In a publicity photo, an unsuspecting Pete Smith is stalked by Ed Payson’s Frankenstein.
With a background as a Billboard reviewer and a studio publicist, Pete Smith was hired as Head of the Publicity Department at MGM in 1925. By 1930, he had drifted to the Production Department, moonlighting as writer and narrator of short subjects, where he found his true calling. Smith’s nose for novelty, his gently ironic humor and his folksy, mock-serious delivery clicked with audiences. By the mid-thirties, Smith was a full-time producer/narrator churning out the enormously popular one-reel comic documentaries that came to be known as Pete Smith Specialties. Sometimes billing himself as A Smith Named Pete, he would produce over 150 of his signature oddball one-reelers over a period of 25 years.
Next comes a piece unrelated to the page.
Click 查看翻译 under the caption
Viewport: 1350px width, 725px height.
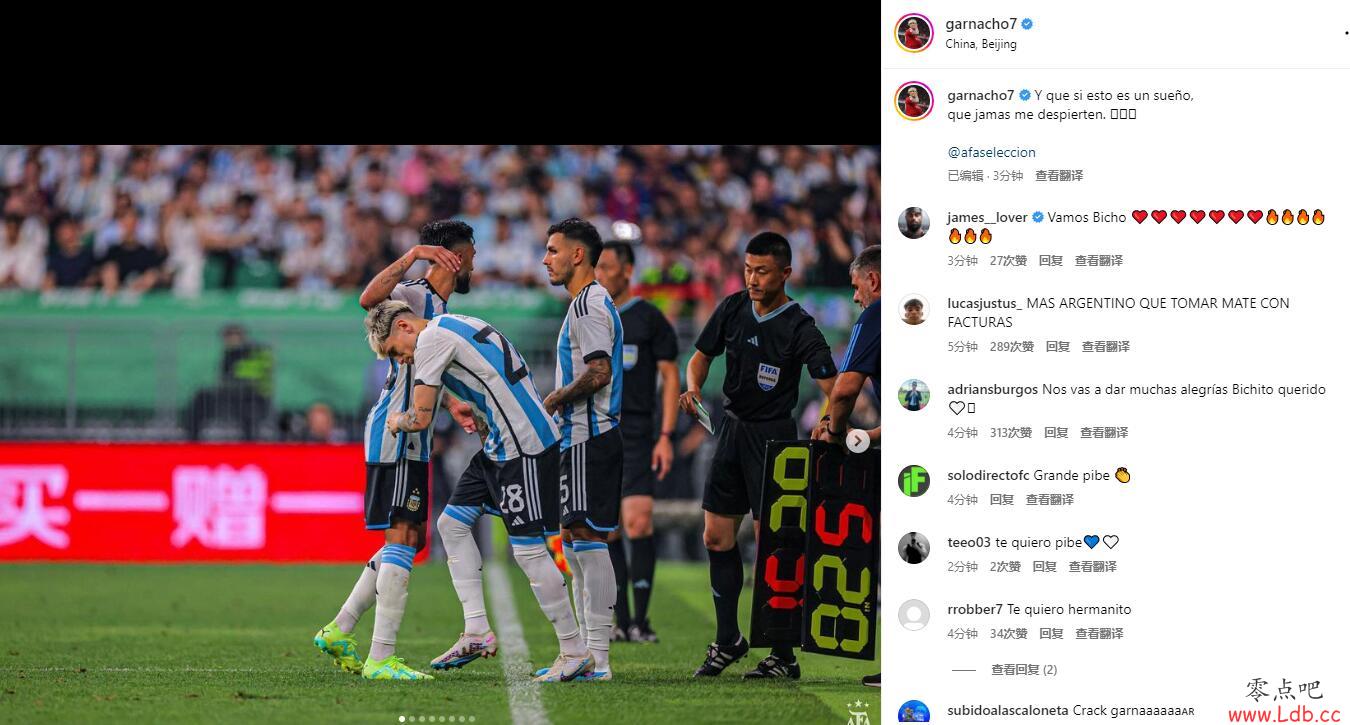coord(1059,176)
A favorite subject of Smith’s was sports, providing humorous looks at everything from tennis, ping pong and bowling to ice hockey, sail-, horse- and auto-racing, an annual look at football, and bizarre athletics like hurling, human surfboarding, and donkey baseball. With their emphasis on trick shots and spectacle, these shorts were the forerunners of the sports highlight reels on TV today.
Animals were always good as a ten-minute program filler, with Smith expounding on exotic birds, rare fish, rambunctious sea lions and, especially, dogs. A documentary on dogcatchers was done from the point of view of the catchee, and two shorts were devoted to Fala, President FDR’s famous First Pooch. Semi-serious subject matter, illuminated with wry commentary, included a history of anesthesia, the “romance” of radium, a look at chain-letter fraud, cooking lessons, dancing tips with Arthur Murray, a Depression-era feature on inflation, and, as the war years unfolded, patriotic episodes dealing with marines in training, scrap metal drives and hiring people with disabilities.